Save and load models

Maybe your dataset is big, and it takes time to train a model on it? May be you are not a big fan of losing time in redoing the same task again and again? In these very rare cases, you will want to save your model and load it when required.

Helpfully for you, XGBoost implements such functions.

# save model to binary local file
xgb.save(bst, "xgboost.model")

## [1] TRUE

xgb.save function should return TRUE if everything goes well and crashes otherwise.

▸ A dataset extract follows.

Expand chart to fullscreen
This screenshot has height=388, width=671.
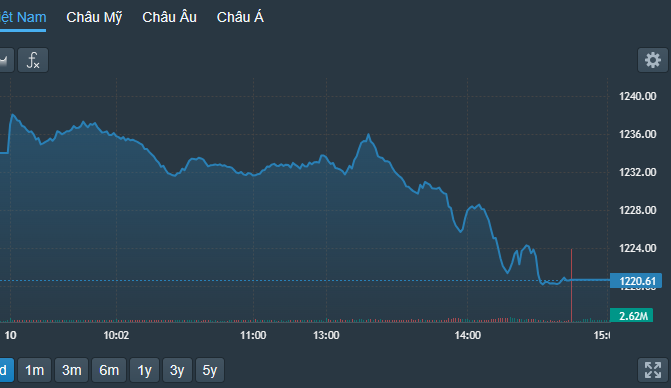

An interesting test to see how identical our saved model is to the original one would be to compare the two predictions.

# load binary model to R
bst2 <- xgb.load("xgboost.model")
pred2 <- predict(bst2, test$data)

# And now the test
print(paste("sum(abs(pred2-pred))=", sum(abs(pred2-pred))))

## [1] "sum(abs(pred2-pred))= 0"

result is 0? We are good!

In some very specific cases, like when you want to pilot XGBoost from caret package, you will want to save the model as a R binary vector. See below how to do it.

# save model to R's raw vector
rawVec <- xgb.save.raw(bst)

# print class
print(class(rawVec))

## [1] "raw"

# load binary model to R
bst3 <- xgb.load(rawVec)
pred3 <- predict(bst3, test$data)

# pred3 should be identical to pred
print(paste("sum(abs(pred3-pred))=", sum(abs(pred3-pred))))

## [1] "sum(abs(pred3-pred))= 0"

Again 0? It seems that XGBoost works pretty well!